Switzerland's top bank regulator said on Sunday that UBS could need extra state capital on top of a planned 6.0-billion-Swiss-franc ($4.92-billion) handout on which the group's shareholders are due to vote on Thursday.

UBS' stock, which had lost nearly 50 percent in value this month and hit an all-time low last week, rallied 12 percent on Monday and was the top gainer in the Dow Jones index of European banks as investors hoped the $20-billion rescue of Citigroup would help stabilise the banking system. While the Swiss bail-out package has allowed UBS to move $60 billion of toxic assets to a central bank-run fund, the bank still needs to stem the flow of client withdrawals, which came to a record $49 billion in the third quarter.

"It is sensible to keep the option of further state aid open," said David Williams, an analyst at Fox-Pitt, Kelton.

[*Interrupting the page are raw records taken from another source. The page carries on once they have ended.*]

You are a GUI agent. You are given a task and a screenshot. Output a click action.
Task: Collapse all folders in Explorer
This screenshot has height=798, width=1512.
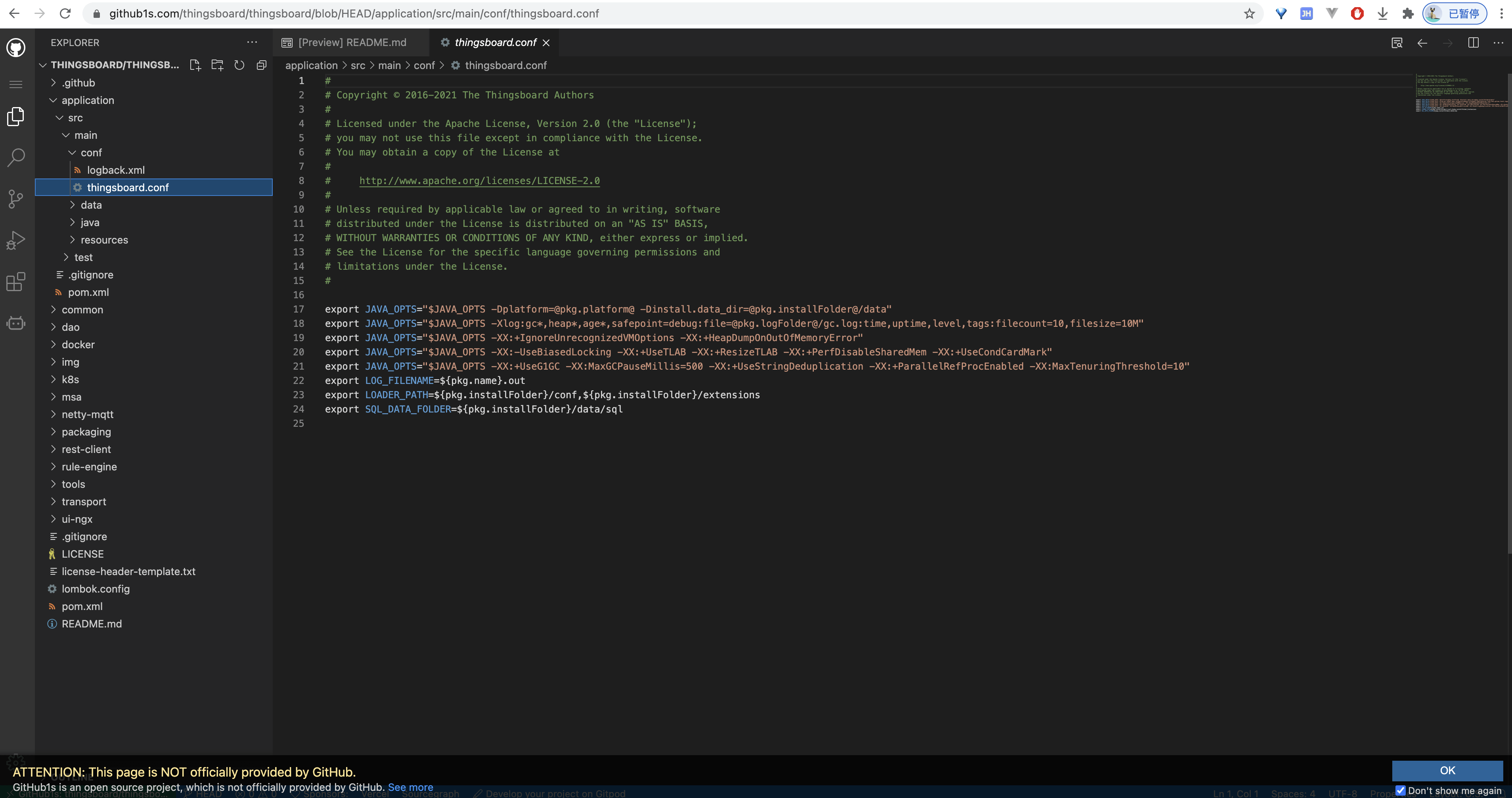pos(262,65)
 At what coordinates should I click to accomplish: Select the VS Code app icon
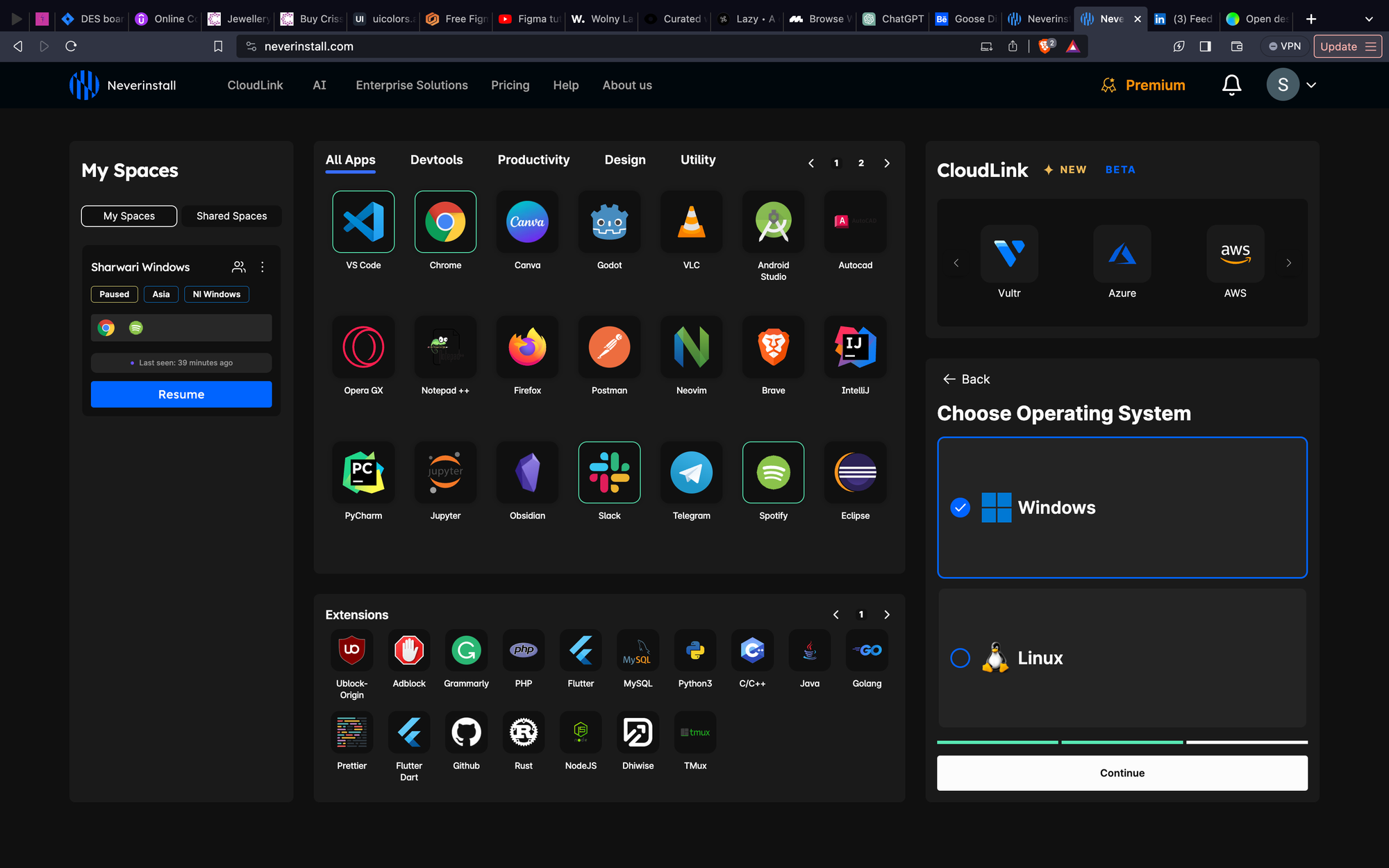(363, 222)
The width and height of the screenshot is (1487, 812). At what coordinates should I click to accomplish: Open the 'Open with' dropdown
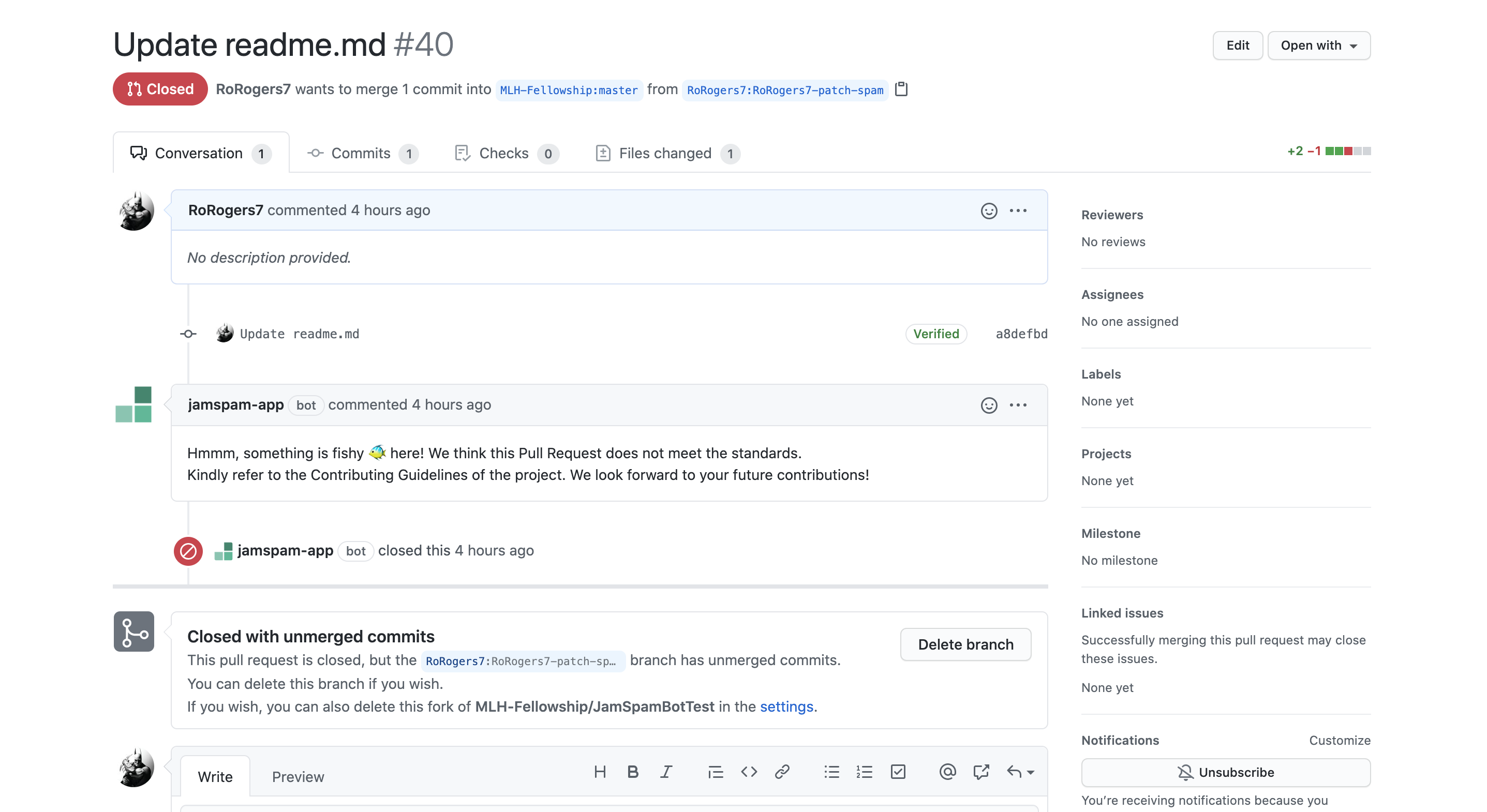pos(1318,46)
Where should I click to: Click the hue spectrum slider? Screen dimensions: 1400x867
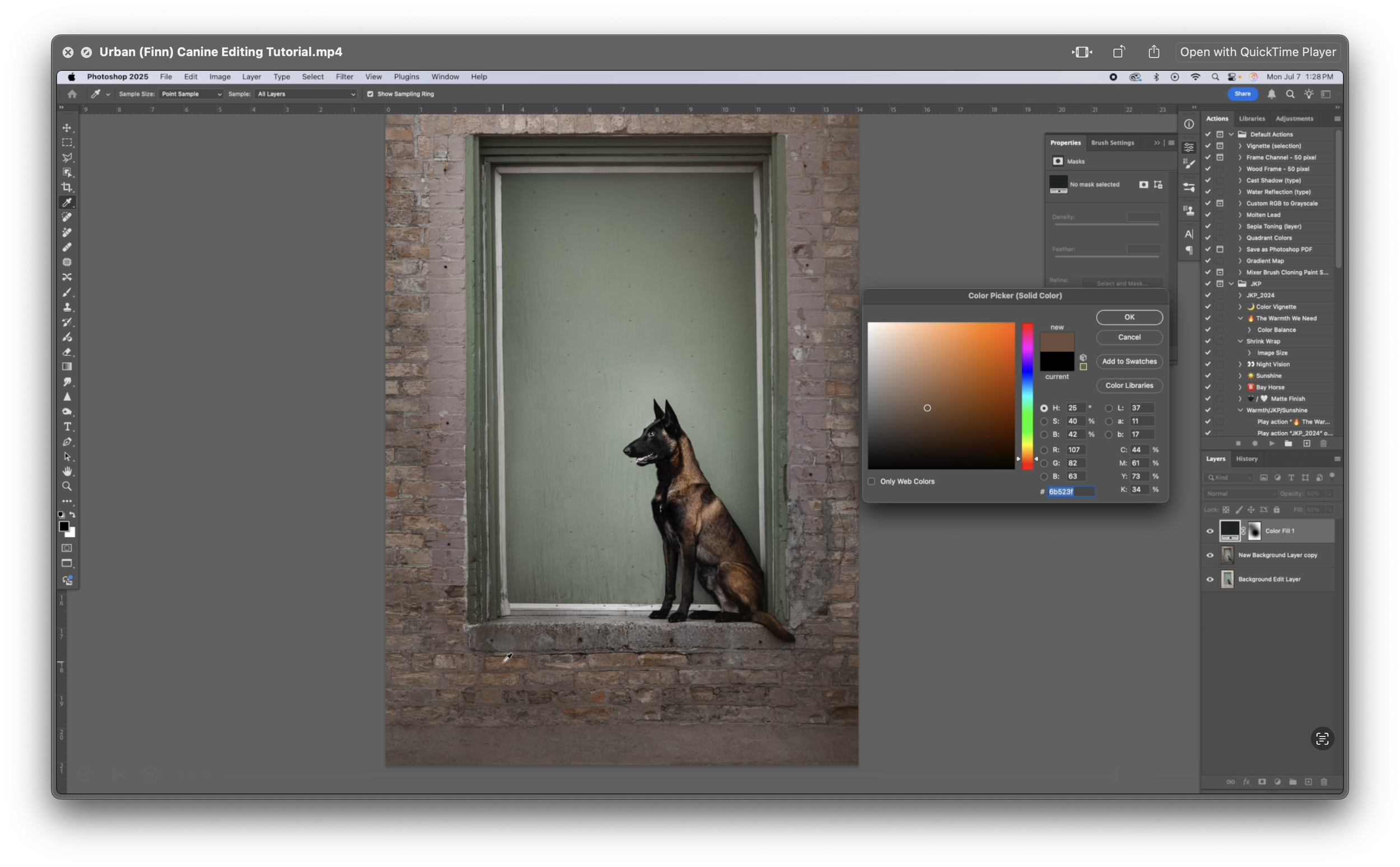tap(1027, 396)
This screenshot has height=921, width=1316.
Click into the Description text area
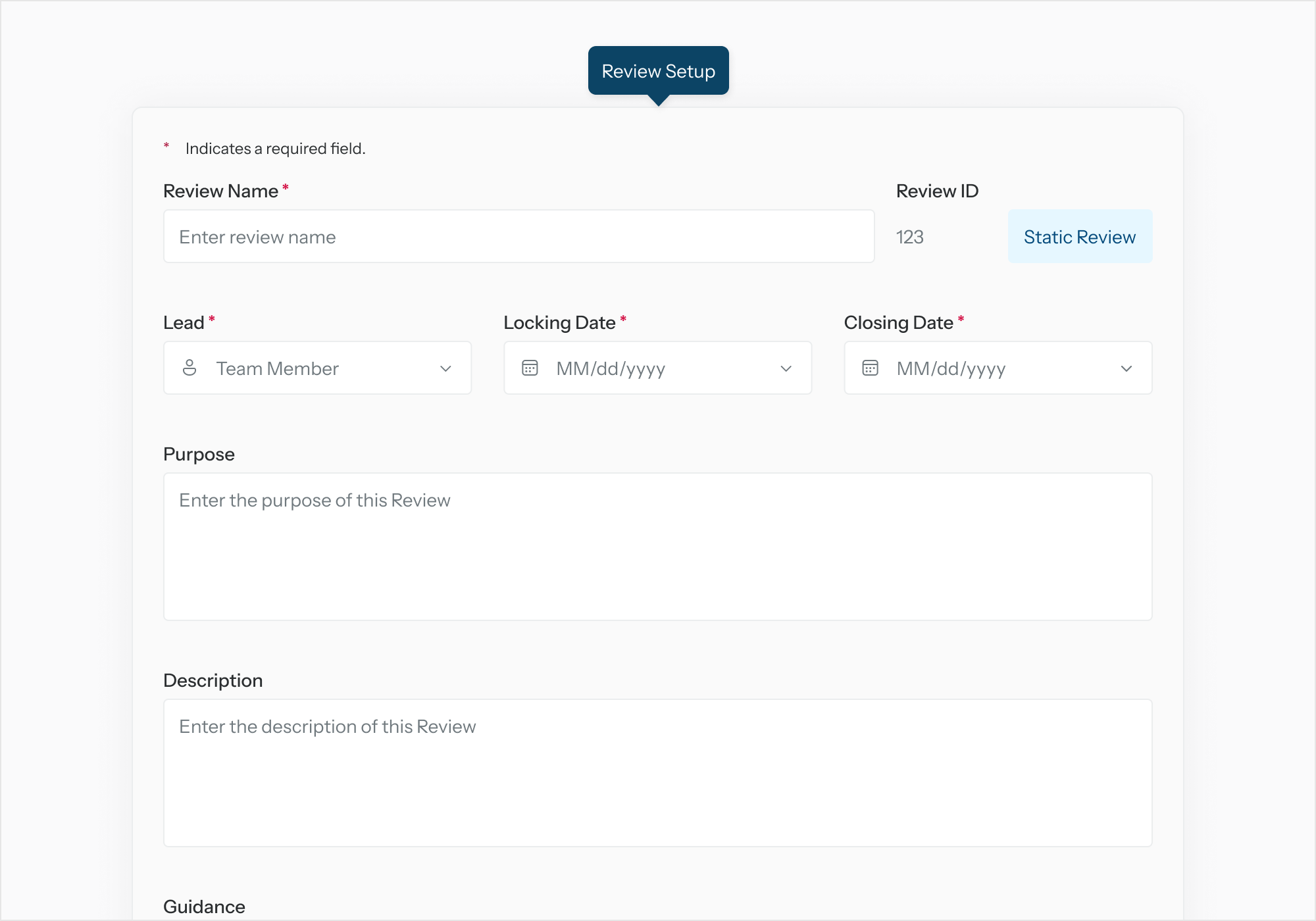click(657, 772)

"As it stands, UBS is pretty OK, but they have to make profit to continue to build capital. If they don't they will need to take more state aid," he added.

The company's extraordinary shareholder meeting may give the world's top wealth manager the chance to update investors on the state of its core private banking arm, which has seen a slowing of money outflows since the state intervention.

Shareholders may also seek clarity on the impact from a high-profile U.S. tax probe against UBS that Morgan Stanley says may cost the bank up to $1 billion in fines or settlement.

A foray into risky assets has forced UBS to make nearly $49 billion of writedowns in the credit crisis, more than any other bank in Europe.

Morgan Stanley predicts outflows of 77 billion Swiss francs in 2008 in wealth management, UBS' main cash-generating engine, and a 65-billion-franc outflow in asset management.

NO IMMEDIATE THREAT

The Swiss rescue package will help UBS boost its Tier 1 capital ratio, a measure of financial strength, to nearly 11 percent, a reasonably strong level even by current toughening European standards, analysts say.

Since UBS has moved nearly all of its troubled U.S. assets, mostly subprime-related investments, to the central bank fund it does not face the immediate threat of further writedowns.

"It is probably fair to say that UBS does not need another capital injection at the moment and it compares well with others," said Simon Adamson, a senior analyst with CreditSights.

"But it is impossible to say for sure given the extreme volatility we are still seeing on the markets."

Analysts say banks around the world are under pressure to meet tougher and tougher standards for bank capital. If only six months ago a 6 percent core Tier 1 ratio and 8 percent Tier 1 were considered adequate for a major bank, the bar has now moved to 8 and 10 percent respectively.

Banks such as Spain's Santander and Britain's Standard Chartered, which had initially said they did not need additional capital, rushed to raise cash this month as market conditions worsened.

In Switzerland, UBS faces additional pressure from new requirements by the bank regulator that include a 3 percent leverage ratio at a time when selling assets on the market is tough, with prices low and few buyers around.

The requirements have already been met by Swiss competitor Credit Suisse, which managed to tap its investors but has said it is facing challenging market conditions.

"We have assumed that UBS's capacity to organically generate capital should allow it to reach the 3 percent leverage ratio target set by the Swiss authorities in 2009," Morgan Stanley said in a research note.

"However, should UBS not return to profitability in 2009, or should it experience punitive fines in the United States or very heavy trading losses, we feel that pressure would increase to address the situation and reach capital ratios equivalent to Credit Suisse."